**Given entries**.
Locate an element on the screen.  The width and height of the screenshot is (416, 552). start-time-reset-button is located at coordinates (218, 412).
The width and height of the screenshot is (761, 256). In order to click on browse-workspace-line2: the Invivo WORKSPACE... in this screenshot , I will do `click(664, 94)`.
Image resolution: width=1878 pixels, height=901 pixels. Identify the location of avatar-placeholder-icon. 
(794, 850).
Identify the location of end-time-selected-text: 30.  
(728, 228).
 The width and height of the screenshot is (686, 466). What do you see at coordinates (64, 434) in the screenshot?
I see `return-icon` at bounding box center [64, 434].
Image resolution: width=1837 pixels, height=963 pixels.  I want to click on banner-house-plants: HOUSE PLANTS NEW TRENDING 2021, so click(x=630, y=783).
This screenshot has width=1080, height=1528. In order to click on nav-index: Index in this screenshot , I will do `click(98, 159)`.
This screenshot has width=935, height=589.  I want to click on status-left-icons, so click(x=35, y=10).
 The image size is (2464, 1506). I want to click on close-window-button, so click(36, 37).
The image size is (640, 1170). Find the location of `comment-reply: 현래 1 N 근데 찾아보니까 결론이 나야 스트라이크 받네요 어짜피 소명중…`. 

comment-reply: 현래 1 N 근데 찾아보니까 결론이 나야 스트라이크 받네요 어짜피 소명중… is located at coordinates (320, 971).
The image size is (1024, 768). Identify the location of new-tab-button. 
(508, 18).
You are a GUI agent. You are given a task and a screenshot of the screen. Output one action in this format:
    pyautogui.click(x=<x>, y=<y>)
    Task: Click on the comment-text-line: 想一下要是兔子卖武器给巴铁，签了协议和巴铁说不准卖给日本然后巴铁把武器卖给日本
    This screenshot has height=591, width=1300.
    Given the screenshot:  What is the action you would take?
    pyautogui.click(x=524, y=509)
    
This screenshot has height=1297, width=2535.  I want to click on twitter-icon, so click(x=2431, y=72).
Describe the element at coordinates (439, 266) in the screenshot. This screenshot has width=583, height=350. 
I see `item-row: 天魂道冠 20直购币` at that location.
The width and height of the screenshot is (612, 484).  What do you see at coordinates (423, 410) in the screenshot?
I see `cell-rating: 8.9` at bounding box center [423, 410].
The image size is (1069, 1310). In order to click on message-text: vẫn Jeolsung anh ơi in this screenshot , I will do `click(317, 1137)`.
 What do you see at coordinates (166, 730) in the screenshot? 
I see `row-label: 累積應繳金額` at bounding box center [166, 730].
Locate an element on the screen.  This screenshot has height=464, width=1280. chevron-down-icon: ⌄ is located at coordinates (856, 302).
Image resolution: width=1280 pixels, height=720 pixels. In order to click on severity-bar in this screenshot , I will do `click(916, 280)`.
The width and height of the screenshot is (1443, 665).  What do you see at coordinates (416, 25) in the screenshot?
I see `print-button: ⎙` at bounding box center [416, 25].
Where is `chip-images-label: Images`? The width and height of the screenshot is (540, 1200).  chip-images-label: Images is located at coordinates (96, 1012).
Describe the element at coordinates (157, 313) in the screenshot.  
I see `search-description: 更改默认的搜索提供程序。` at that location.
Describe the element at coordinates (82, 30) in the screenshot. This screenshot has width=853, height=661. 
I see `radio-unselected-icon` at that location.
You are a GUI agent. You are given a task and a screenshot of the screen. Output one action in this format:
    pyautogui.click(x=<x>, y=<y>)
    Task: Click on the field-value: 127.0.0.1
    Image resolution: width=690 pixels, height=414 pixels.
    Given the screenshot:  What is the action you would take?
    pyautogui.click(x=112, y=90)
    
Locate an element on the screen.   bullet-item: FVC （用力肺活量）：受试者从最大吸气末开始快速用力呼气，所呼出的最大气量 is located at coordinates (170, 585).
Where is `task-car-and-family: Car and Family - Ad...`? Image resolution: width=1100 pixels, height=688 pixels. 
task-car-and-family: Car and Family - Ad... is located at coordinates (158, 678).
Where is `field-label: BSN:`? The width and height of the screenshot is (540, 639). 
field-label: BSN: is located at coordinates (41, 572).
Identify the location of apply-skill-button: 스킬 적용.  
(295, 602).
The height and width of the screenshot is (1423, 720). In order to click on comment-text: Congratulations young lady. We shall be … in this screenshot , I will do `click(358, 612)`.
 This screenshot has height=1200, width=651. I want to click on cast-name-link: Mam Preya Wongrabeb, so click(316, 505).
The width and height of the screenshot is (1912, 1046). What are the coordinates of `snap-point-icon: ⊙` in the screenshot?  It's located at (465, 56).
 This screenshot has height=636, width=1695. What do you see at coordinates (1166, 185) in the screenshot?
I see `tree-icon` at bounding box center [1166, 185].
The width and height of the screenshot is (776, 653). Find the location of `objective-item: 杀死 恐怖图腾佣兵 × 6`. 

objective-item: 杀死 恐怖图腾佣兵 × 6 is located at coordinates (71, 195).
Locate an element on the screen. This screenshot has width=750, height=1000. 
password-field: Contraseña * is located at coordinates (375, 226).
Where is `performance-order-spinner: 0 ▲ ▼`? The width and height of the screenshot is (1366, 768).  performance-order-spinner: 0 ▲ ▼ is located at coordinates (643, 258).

**What to work on**. Write out all of the lines above again, word for word, with nothing changed.

**The answer**.
Locate an element on the screen.  The width and height of the screenshot is (416, 552). start-time-reset-button is located at coordinates (218, 412).
The width and height of the screenshot is (761, 256). In order to click on browse-workspace-line2: the Invivo WORKSPACE... in this screenshot , I will do `click(664, 94)`.
Image resolution: width=1878 pixels, height=901 pixels. Identify the location of avatar-placeholder-icon. 
(794, 850).
Identify the location of end-time-selected-text: 30.  
(728, 228).
 The width and height of the screenshot is (686, 466). What do you see at coordinates (64, 434) in the screenshot?
I see `return-icon` at bounding box center [64, 434].
Image resolution: width=1837 pixels, height=963 pixels.  I want to click on banner-house-plants: HOUSE PLANTS NEW TRENDING 2021, so click(x=630, y=783).
This screenshot has width=1080, height=1528. In order to click on nav-index: Index in this screenshot , I will do `click(98, 159)`.
This screenshot has width=935, height=589.  I want to click on status-left-icons, so click(x=35, y=10).
 The image size is (2464, 1506). I want to click on close-window-button, so click(36, 37).
The image size is (640, 1170). Find the location of `comment-reply: 현래 1 N 근데 찾아보니까 결론이 나야 스트라이크 받네요 어짜피 소명중…`. 

comment-reply: 현래 1 N 근데 찾아보니까 결론이 나야 스트라이크 받네요 어짜피 소명중… is located at coordinates (320, 971).
The image size is (1024, 768). Identify the location of new-tab-button. 
(508, 18).
You are a GUI agent. You are given a task and a screenshot of the screen. Output one action in this format:
    pyautogui.click(x=<x>, y=<y>)
    Task: Click on the comment-text-line: 想一下要是兔子卖武器给巴铁，签了协议和巴铁说不准卖给日本然后巴铁把武器卖给日本
    This screenshot has height=591, width=1300.
    Given the screenshot:  What is the action you would take?
    pyautogui.click(x=524, y=509)
    
This screenshot has height=1297, width=2535.  I want to click on twitter-icon, so click(x=2431, y=72).
Describe the element at coordinates (439, 266) in the screenshot. This screenshot has width=583, height=350. 
I see `item-row: 天魂道冠 20直购币` at that location.
The width and height of the screenshot is (612, 484).  What do you see at coordinates (423, 410) in the screenshot?
I see `cell-rating: 8.9` at bounding box center [423, 410].
The image size is (1069, 1310). In order to click on message-text: vẫn Jeolsung anh ơi in this screenshot , I will do `click(317, 1137)`.
 What do you see at coordinates (166, 730) in the screenshot? 
I see `row-label: 累積應繳金額` at bounding box center [166, 730].
Locate an element on the screen.  This screenshot has height=464, width=1280. chevron-down-icon: ⌄ is located at coordinates (856, 302).
Image resolution: width=1280 pixels, height=720 pixels. In order to click on severity-bar in this screenshot , I will do `click(916, 280)`.
The width and height of the screenshot is (1443, 665).  What do you see at coordinates (416, 25) in the screenshot?
I see `print-button: ⎙` at bounding box center [416, 25].
Where is `chip-images-label: Images`? The width and height of the screenshot is (540, 1200).  chip-images-label: Images is located at coordinates (96, 1012).
Describe the element at coordinates (157, 313) in the screenshot.  
I see `search-description: 更改默认的搜索提供程序。` at that location.
Describe the element at coordinates (82, 30) in the screenshot. This screenshot has width=853, height=661. 
I see `radio-unselected-icon` at that location.
You are a GUI agent. You are given a task and a screenshot of the screen. Output one action in this format:
    pyautogui.click(x=<x>, y=<y>)
    Task: Click on the field-value: 127.0.0.1
    Image resolution: width=690 pixels, height=414 pixels.
    Given the screenshot:  What is the action you would take?
    pyautogui.click(x=112, y=90)
    
Locate an element on the screen.   bullet-item: FVC （用力肺活量）：受试者从最大吸气末开始快速用力呼气，所呼出的最大气量 is located at coordinates (170, 585).
Where is `task-car-and-family: Car and Family - Ad...`? Image resolution: width=1100 pixels, height=688 pixels. 
task-car-and-family: Car and Family - Ad... is located at coordinates (158, 678).
Where is `field-label: BSN:`? The width and height of the screenshot is (540, 639). 
field-label: BSN: is located at coordinates (41, 572).
Identify the location of apply-skill-button: 스킬 적용.  
(295, 602).
The height and width of the screenshot is (1423, 720). In order to click on comment-text: Congratulations young lady. We shall be … in this screenshot , I will do `click(358, 612)`.
 This screenshot has height=1200, width=651. I want to click on cast-name-link: Mam Preya Wongrabeb, so click(316, 505).
The width and height of the screenshot is (1912, 1046). What are the coordinates of `snap-point-icon: ⊙` in the screenshot?  It's located at (465, 56).
 This screenshot has height=636, width=1695. What do you see at coordinates (1166, 185) in the screenshot?
I see `tree-icon` at bounding box center [1166, 185].
The width and height of the screenshot is (776, 653). Find the location of `objective-item: 杀死 恐怖图腾佣兵 × 6`. 

objective-item: 杀死 恐怖图腾佣兵 × 6 is located at coordinates (71, 195).
Locate an element on the screen. This screenshot has width=750, height=1000. 
password-field: Contraseña * is located at coordinates (375, 226).
Where is `performance-order-spinner: 0 ▲ ▼`? The width and height of the screenshot is (1366, 768).  performance-order-spinner: 0 ▲ ▼ is located at coordinates (643, 258).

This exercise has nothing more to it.